→ EXCERPT

The Economic Forecast: the Good, the Bad and the Ugly

December 1st, 2011 by Curious

There are a lot of gems in George’s Magic Medicine, as Yvette Cooper referred to the Chancellor during the Autumn Statement. The infrastructure opportunities will create jobs, improve transport links, and improve the country generally. Better spending on schools will help reduce social divide and increases in benefit and pensions cannot be criticised.

However, as the Today programme observed, it’s a little bit of everything, rather than sweeping universal gesture. But that’s not necessarily a bad thing. It means all areas benefit to some extent.

However, measly concessions such as only 100,000 people to be helped to buy homes and the media 430,000 youth work placements were not really go far enough to address the wider issues.

However, the extremely left-wing proposals are largely because of the coalition-the Liberal Democrats have fought tooth and nail to get both through.

As Tory MPs were saying on peanut politics on Sunday, they would prefer the cuts to be more severe. Thank goodness we are in coalition.

→ SUPPLIED DATA
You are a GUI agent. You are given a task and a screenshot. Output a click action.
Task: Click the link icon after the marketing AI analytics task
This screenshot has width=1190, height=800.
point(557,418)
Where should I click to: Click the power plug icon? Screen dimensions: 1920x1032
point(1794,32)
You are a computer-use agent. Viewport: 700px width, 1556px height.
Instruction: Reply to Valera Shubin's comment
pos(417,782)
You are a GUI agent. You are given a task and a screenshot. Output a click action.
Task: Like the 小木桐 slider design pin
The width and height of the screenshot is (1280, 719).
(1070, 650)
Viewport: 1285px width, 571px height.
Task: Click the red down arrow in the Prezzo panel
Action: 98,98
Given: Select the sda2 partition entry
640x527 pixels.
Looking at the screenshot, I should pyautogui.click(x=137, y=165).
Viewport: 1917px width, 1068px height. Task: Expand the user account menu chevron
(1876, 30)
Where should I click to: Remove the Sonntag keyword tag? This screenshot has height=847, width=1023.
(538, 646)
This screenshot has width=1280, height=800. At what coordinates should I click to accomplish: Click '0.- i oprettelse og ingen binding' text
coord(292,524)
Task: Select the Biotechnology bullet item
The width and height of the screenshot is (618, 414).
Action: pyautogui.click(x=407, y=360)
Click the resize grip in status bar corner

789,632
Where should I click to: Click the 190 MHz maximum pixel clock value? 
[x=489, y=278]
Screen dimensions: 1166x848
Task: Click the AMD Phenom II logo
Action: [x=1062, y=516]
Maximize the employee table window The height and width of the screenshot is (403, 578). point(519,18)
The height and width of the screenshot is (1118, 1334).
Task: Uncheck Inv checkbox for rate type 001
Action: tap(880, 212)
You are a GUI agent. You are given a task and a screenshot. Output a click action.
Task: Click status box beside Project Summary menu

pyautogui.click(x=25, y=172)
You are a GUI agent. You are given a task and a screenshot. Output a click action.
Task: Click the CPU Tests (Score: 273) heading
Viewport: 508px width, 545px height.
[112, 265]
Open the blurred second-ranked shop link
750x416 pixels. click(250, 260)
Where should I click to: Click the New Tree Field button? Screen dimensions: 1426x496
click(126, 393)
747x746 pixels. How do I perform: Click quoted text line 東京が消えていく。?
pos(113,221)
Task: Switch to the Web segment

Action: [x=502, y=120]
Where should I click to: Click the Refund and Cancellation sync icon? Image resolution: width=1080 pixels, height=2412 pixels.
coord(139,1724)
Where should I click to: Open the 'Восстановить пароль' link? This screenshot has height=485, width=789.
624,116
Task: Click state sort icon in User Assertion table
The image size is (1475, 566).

→ PARTS OF THE EXERCISE
1. In the economic forecast post, who referred to the Chancellor's plan as "George’s Magic Medicine"?
2. Using the economic forecast post, decide whether each statement agrees with it, and quote the words that settle each one. (a) Increases in benefits and pensions are described as beyond criticism. (b) The Today programme called the Autumn Statement a sweeping universal gesture. (c) Tory MPs said they would prefer milder cuts.
3. Write a continuation of the economic forecast post that picks up after its final sentence.
The entries are separate from the economic forecast post and have no connection to it.

→ WRITTEN RESPONSES
1. Yvette Cooper

2.
(a) Yes: "increases in benefit and pensions cannot be criticised"
(b) No: "it’s a little bit of everything, rather than sweeping universal gesture"
(c) No: "they would prefer the cuts to be more severe"

3.
The ugly is the future. When the coalition formed in 2010, the Tories faced the future as something they’d have to put up with until they got an outright majority. That was based on the predictability of political science, the dance of boom and bust; the ability to sell the privatised banks and annihilate Labour before shedding the crutch of the Liberal Democrats.

But with the global economic crisis, like deadly aftershocks following the banking crash earthquake, the future is far from predictable.

The coalition has been forced to sell Northern Rock, embrace in illiberal intervention in Libya for little gain and try and stay afloat as the Eurozone fractures.

None of this was predictable and all of this makes the future even more uncertain. It certainly suggests that a future Tory majority is extremely unlikely.